People charge money for otherwise free software that's been reskinned or something. It's not necessarily illegal but it relies on the ignorance of users. It's kind of a self-limiting exercise since if you're not adding any value once your "product" attains any level of popularity the fact that it's a just a ripoff of something free will become more widely known and people will just use the original instead.

onya

Is the search engine pointing to some sort of specialized information, like academic articles, that Google would not be able to find?

Lieber Frau

There's no reason this can't work; there are many reasons it probably won't. Businesses that take on giant projects without any kind of evidence for something being a good decision, rather than insisting that someone else has to prove it's bad, go bankrupt very quickly. If it's just in an exploratory stage, I wouldn't worry about Proving Them Wrong Immediately; the idea will prove itself or not once subject to a bit of scrutiny.
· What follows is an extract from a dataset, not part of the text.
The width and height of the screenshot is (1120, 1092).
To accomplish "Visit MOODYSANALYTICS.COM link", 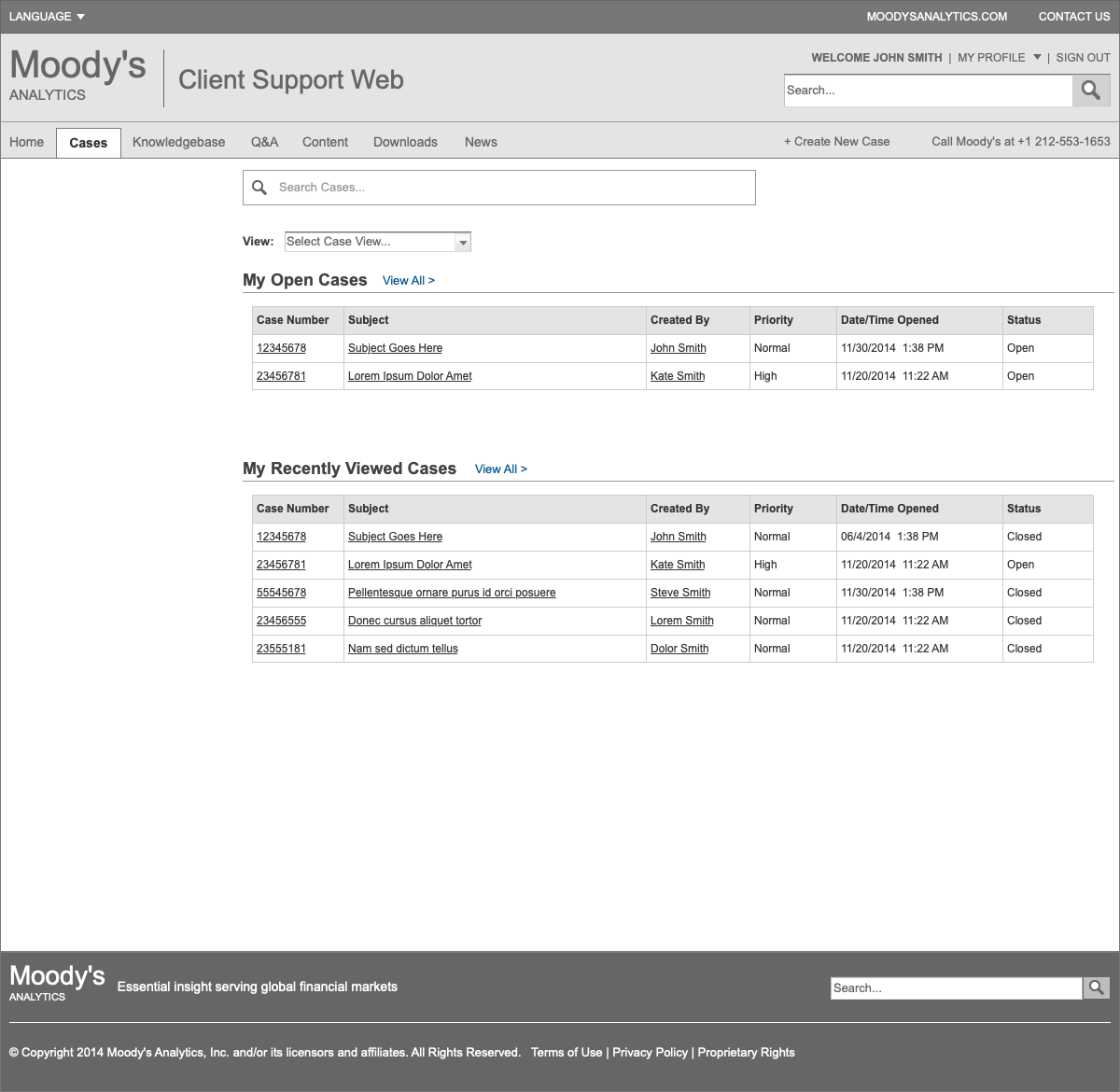I will coord(937,16).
There's like a 99.9% chance that it's a totally dumb plan, but I personally recall insisting that there was no way Google was going to get anywhere because it was so patently obvious that Yahoo was better. Excite originally refused to buy them for a song. So. If this is something your company is already planning to invest serious money in, on nothing more than "nobody conclusively proved that it was impossible before we started", that's so much bigger a problem than trying to compete with Google, in practical terms, that I'd be looking for a new job, because you inadvertently ended up working in a Dilbert cartoon. But hopefully that's not it!

Sequence

That's like saying, "Can someone give me a business model of why paid libraries wouldn't work?" There are free public libraries everywhere. To sell a product, you need a unique selling proposition. All you have described is a search engine that is no different from Google. If you aren't giving people something they can't already get for free, what is their incentive to pay?

AppleTurnover

Why is this particular service worth $X to its users? Is it saving time versus the market leader? Is it helping people to make more money at their chosen professions? How much? It needs to be quantifiable. People don't pay for services "just because". You have to be able to make a business case for why your target market will pay the price you're asking for the service you're providing. Not just "why wouldn't they". Even the classical examples of this, like Westlaw and Lexis, are currently facing severe downward price pressures as their corpus has become increasingly available on the open internet. But there are whole companies that exist just to do market research on whether people would pay $4 for a particular brand of drugstore face cream and whatever, this is not something you just have to guess at. Or them, if someone is proposing this to you as an investor or whatever. The fact that people don't pay for ordinary search engines now does not mean they never would--it all depends on the actual product. Like everything in the economy, the price of the competition will have an impact, but it's not the only determining factor. That said, if somebody wanted to start up a new store that was just like Walmart only cost massively more than going to Walmart, well, you'd laugh at them. If they didn't preface this with how this idea blows the existing options out of the water, this isn't a proposal to be taken seriously.